▶ THE RECORDS:
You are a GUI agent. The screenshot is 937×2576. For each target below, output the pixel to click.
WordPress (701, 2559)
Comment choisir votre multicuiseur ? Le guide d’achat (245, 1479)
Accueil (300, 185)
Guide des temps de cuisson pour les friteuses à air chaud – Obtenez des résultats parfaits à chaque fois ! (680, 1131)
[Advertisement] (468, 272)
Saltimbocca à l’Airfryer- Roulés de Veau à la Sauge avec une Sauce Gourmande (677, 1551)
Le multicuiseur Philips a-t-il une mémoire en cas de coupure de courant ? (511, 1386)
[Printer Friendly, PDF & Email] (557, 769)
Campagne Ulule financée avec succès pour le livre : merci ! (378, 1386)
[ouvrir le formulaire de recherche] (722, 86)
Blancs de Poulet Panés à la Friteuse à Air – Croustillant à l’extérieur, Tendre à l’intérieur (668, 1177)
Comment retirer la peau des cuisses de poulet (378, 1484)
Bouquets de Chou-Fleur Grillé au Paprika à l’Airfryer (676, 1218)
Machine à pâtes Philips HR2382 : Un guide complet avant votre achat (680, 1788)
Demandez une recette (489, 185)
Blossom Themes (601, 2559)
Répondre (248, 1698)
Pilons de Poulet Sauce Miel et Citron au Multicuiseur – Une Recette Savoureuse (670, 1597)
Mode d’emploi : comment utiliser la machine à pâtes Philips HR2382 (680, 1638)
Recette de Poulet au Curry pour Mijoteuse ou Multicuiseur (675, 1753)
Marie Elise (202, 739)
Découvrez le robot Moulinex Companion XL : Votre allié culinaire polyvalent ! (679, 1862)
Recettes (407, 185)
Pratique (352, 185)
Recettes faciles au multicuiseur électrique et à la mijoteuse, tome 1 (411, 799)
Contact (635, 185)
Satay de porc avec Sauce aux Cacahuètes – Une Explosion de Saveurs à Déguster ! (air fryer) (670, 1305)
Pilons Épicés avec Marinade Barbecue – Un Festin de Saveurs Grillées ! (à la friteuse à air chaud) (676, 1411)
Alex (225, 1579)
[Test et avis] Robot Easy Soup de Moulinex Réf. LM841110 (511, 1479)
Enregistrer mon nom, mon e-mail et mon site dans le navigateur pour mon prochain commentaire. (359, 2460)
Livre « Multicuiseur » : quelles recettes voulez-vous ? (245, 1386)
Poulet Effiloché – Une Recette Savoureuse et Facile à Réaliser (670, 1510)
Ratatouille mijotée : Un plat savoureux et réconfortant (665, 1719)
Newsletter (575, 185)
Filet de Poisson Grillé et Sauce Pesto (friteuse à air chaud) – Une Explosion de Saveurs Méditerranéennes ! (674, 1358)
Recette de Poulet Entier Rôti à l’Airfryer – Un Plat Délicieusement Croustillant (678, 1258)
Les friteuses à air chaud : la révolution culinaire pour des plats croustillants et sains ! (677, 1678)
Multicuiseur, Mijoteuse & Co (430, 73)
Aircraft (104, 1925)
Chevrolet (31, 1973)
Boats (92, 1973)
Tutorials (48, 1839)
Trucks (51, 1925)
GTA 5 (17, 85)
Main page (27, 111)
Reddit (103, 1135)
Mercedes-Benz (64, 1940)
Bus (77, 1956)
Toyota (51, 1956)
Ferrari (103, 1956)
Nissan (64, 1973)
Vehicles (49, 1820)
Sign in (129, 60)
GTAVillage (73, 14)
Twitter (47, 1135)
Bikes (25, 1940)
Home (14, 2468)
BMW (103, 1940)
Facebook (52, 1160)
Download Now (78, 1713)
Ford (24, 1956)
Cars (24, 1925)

▶ WHAT IS BEING ASKED: Would you please repeat exactly the lines above, starting at the line with "Les friteuses à air chaud : la" and stopping at the line with "Twitter (47, 1135)", both included?

▶ YOUR RESPONSE:
Les friteuses à air chaud : la révolution culinaire pour des plats croustillants et sains ! (677, 1678)
Multicuiseur, Mijoteuse & Co (430, 73)
Aircraft (104, 1925)
Chevrolet (31, 1973)
Boats (92, 1973)
Tutorials (48, 1839)
Trucks (51, 1925)
GTA 5 (17, 85)
Main page (27, 111)
Reddit (103, 1135)
Mercedes-Benz (64, 1940)
Bus (77, 1956)
Toyota (51, 1956)
Ferrari (103, 1956)
Nissan (64, 1973)
Vehicles (49, 1820)
Sign in (129, 60)
GTAVillage (73, 14)
Twitter (47, 1135)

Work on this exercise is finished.